| Request |
Retype the stretch of the items from the line containing "Open the nacioss developer link" through the line containing "pos(863,47)", both lines included, with every character kept the same.

Word and element pointing entries
______
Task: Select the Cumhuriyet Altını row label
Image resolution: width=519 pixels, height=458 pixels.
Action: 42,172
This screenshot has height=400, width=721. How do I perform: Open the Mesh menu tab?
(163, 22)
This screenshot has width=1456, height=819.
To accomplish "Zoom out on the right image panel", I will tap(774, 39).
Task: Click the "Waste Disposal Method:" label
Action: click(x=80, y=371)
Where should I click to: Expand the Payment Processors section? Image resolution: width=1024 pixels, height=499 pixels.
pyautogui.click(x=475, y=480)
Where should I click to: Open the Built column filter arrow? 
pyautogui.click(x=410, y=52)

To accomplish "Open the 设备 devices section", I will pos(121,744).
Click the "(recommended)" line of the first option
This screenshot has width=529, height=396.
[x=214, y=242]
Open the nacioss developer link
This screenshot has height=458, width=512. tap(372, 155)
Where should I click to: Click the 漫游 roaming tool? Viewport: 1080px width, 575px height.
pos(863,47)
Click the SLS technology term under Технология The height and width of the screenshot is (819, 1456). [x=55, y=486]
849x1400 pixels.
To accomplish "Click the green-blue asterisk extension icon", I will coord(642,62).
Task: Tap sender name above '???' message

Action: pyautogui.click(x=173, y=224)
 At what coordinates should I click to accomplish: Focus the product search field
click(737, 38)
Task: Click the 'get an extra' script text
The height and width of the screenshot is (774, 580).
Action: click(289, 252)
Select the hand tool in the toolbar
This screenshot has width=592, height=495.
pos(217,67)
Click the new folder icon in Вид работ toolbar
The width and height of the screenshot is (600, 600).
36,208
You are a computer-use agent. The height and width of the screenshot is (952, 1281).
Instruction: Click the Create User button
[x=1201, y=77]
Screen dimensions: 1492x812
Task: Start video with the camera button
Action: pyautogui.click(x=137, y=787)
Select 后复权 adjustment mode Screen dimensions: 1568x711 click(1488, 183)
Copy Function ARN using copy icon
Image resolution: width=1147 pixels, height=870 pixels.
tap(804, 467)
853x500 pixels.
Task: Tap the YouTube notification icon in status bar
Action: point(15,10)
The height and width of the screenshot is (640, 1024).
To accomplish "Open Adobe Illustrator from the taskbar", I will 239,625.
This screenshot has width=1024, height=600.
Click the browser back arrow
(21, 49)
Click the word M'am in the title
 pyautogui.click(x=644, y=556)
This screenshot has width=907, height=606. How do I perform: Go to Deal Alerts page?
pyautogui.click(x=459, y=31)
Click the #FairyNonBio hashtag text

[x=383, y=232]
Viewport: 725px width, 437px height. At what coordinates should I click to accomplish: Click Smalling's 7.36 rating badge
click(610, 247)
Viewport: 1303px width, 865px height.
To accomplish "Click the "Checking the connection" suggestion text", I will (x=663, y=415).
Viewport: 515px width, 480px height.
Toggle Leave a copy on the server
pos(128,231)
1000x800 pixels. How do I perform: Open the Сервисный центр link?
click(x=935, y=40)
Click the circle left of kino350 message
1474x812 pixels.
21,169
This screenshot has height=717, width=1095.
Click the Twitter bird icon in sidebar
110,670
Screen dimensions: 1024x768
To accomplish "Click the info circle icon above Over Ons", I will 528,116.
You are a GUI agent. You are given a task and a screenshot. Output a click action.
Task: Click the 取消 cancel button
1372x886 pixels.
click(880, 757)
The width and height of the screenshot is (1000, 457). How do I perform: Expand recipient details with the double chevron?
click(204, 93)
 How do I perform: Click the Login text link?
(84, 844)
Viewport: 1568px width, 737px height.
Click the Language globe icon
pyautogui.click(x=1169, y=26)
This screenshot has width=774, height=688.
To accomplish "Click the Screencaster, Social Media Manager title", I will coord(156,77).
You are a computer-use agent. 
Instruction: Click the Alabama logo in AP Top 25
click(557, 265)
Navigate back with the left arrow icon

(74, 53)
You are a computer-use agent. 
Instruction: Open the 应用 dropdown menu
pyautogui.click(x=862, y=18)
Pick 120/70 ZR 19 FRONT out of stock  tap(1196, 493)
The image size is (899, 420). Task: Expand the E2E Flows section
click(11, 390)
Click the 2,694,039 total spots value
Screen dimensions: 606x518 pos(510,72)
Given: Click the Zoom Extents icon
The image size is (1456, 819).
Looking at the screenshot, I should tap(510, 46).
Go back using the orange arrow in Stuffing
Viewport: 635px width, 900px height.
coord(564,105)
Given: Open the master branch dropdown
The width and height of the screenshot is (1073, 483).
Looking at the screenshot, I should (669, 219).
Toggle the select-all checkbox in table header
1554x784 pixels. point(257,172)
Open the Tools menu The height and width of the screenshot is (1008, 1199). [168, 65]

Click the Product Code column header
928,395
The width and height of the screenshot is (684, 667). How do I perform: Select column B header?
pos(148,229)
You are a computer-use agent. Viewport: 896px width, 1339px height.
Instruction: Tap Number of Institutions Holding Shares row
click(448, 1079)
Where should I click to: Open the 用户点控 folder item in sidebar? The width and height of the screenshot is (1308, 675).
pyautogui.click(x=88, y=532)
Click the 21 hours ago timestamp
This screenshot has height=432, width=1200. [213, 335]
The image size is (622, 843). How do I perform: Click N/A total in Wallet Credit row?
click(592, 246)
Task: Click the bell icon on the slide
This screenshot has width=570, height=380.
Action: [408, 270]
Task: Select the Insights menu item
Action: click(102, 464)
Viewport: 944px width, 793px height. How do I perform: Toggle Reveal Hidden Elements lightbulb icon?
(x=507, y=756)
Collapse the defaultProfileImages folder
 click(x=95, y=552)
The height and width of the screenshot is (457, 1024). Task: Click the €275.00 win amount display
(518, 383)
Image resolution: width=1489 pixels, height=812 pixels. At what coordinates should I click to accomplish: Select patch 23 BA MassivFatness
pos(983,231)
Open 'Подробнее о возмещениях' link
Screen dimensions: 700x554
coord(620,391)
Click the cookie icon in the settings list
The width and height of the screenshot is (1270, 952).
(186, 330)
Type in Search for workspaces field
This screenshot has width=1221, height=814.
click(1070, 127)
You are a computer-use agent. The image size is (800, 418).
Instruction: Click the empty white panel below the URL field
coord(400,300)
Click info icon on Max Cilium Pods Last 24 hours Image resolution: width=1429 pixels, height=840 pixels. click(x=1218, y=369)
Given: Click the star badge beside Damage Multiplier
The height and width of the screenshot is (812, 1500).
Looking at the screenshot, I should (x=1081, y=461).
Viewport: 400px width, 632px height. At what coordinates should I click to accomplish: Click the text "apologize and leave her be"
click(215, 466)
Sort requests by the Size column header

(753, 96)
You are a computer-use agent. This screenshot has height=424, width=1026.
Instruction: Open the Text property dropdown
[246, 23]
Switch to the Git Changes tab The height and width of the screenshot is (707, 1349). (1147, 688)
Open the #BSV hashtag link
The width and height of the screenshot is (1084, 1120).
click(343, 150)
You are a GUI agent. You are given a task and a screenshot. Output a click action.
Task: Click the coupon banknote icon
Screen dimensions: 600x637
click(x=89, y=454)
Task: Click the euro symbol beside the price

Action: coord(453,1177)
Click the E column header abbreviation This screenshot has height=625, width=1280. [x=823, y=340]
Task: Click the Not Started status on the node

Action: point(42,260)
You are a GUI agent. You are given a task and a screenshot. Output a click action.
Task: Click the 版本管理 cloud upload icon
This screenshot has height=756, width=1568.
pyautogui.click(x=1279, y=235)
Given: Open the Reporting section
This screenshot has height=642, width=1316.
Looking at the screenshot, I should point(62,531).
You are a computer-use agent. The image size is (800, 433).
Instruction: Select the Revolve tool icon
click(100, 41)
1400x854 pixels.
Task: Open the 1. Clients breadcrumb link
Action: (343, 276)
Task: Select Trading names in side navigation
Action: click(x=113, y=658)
______
| Task answer |
Open the nacioss developer link
This screenshot has height=458, width=512. tap(372, 155)
Where should I click to: Click the 漫游 roaming tool? Viewport: 1080px width, 575px height.
pos(863,47)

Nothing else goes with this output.